Angola still ranks as the second largest oil producer in Africa, behind Nigeria. The country however, is populated by a people, many of whom, these days, stage frequent protests against economic hardships.

Turning things around lies largely in the hands of a thirty-six-year-old Finance Minister who is preoccupied with renegotiating the country’s way through its massive debt with key lenders. No one it seems, is betting on when a country once thought to be heading in the direction of being one of the more prosperous ones on the continent, will come to the end of its rocky road.

One of Angola’s current preoccupations, which has both serious economic and political implications, is with that of implementing the mandatory tough economic reforms dictated by the International Monetary Fund (IMF) under an imposing US$4.5 billion programme. Last week it was announced that Angola is in the process of commencing the partial selloff of what had once been the economy’s two biggest cash cows – SONANGOL and ENDIAMA – the state-run entities controlling its oil and gas and diamond resources, respectively.

These days, much of Angola’s newsworthiness derives from what is referred to by economic and political analysts as the ‘resource curse,’ its economy having been derailed under what analysts say has been the weight of profligate spending and corrupt practices on a grand scale.

In November, Finance Minister, Vera Esperança dos Santos Daves De Sousa, usually referred to as simply, Vera Daves, announced that the commencement of the partial disposal of the two state-run entities administering the country’s oil & gas and diamond assets was due to begin next year or the following year. There does not appear, however, to be an immediate plan for checking the rampant corruption that still obtains. Daves has said that pushing ahead with the disposal of the state-run oil and gas and diamond entities “will depend on how fast we can reorganize those companies… to make sure that with the due diligence process we can capture the interest of high-quality investors.”

It is assignments like this one that the young finance minister must successfully complete if she is to make any kind of impact in pressing ahead with the daunting task of reviving an economy that is forecast to contract for a fifth consecutive year in 2020. She is also spearheading efforts to renegotiate Angola’s debt with its main lenders and implement tough economic reforms that are part of her country’s programme with the IMF.

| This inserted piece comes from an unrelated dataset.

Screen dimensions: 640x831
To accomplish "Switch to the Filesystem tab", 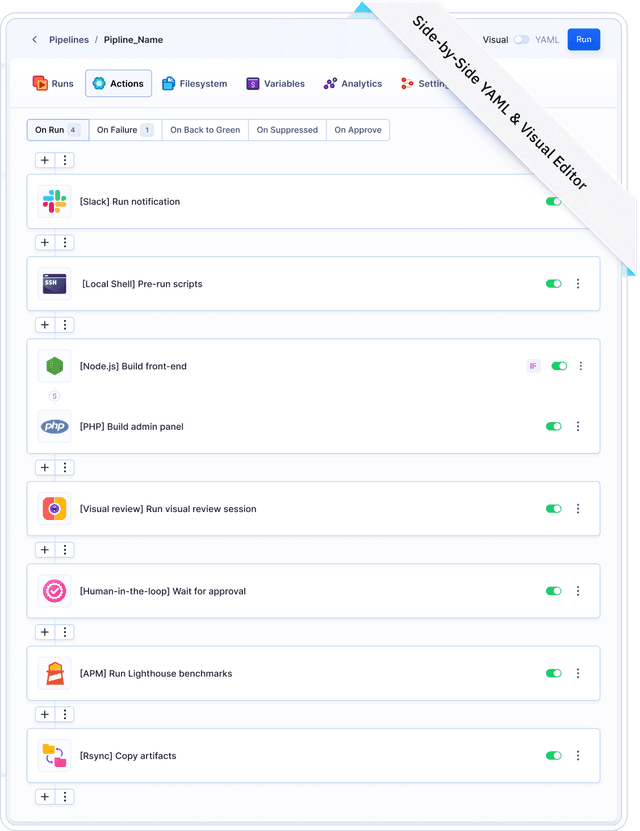I will pyautogui.click(x=194, y=83).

So abysmal has been the performance of the Angolan economy in recent years that Daves announced at a virtual forum last week that the country was arriving at what she described as an “inflection point” as it approaches what is now the certainty of zero growth next year before returning to modest expansion in the following year.

Increasingly, Angola is being cited as one of those rags to riches to economic cave-in stories brought about by the oil-related resource curse. The Angola experience has been touted and an object lesson for new kids on the oil & gas block like Guyana where the start of oil recovery coupled with considerable evidence of investor interest in the country from North America, particularly, has created a buzz of excitement.

The discovery of significant oil and gas resources offshore Guyana was almost immediately followed by intense internal discourse about how the country might circumvent the so-called resource curse though the months-long general elections-related controversy was thought to reflect, among other things, the extent to which the country’s two leading political factions are keen to secure control of the country’s oil resources.

Ironically, last week’s assessment of the state of the Angolan economy in an article published by Bloomberg asserts that Angola’s hoped-for growth, going forward, will be driven by the non-oil ‘fall back’ sectors,  including farming and mining. Interestingly, the discovery and subsequent recovery of oil offshore Guyana triggered a vocal lobby for the local agriculture sector, particularly, not to be left behind in the likely excitement over the prospects of an ‘oil economy’.

The resource curse theory holds that poor countries with large endowments of natural resources, especially oil, often do not achieve sustainable economic growth on account of the fact that the sheer size of the revenues accruing from oil, fuels corruption, mismanagement, and governments that fail to invest for the future or provide for the well-being of the majority of their populations. A second critical consequence of the resource curse has been the manifestation of intense political rivalry and attendant conflict in afflicted countries as the various factions strive for the control of the state, the gateway to access to countries’ economic resources.

For its part Angola has been saddled by the weight of what has been regarded as corrupt and authoritarian government since the country secured its independence from Portugal in 1975. Contemporary studies in the manifestations of the resource course theory still cite the instance of Angola’s one-time ‘First Family’. The Dos Santos family and particularly, Isabella, the daughter of the now deceased former President, Jose Eduardo Dos Santos, reportedly used her influence as an state official to effect what one writer described as a “master class” in corruption along the natural resource value chain (NRVC) in oil and diamond-rich Angola.

A report last month indicated that up until now, Angola has sold 30 companies through a programme that runs through 2022 and that it is targeting the beginning of 2022 to start the process of the privatisation of its two biggest state-run natural resource entities, SONANGOL and ENDIAMA, for possible selling off to the private sector, possibly in 2022.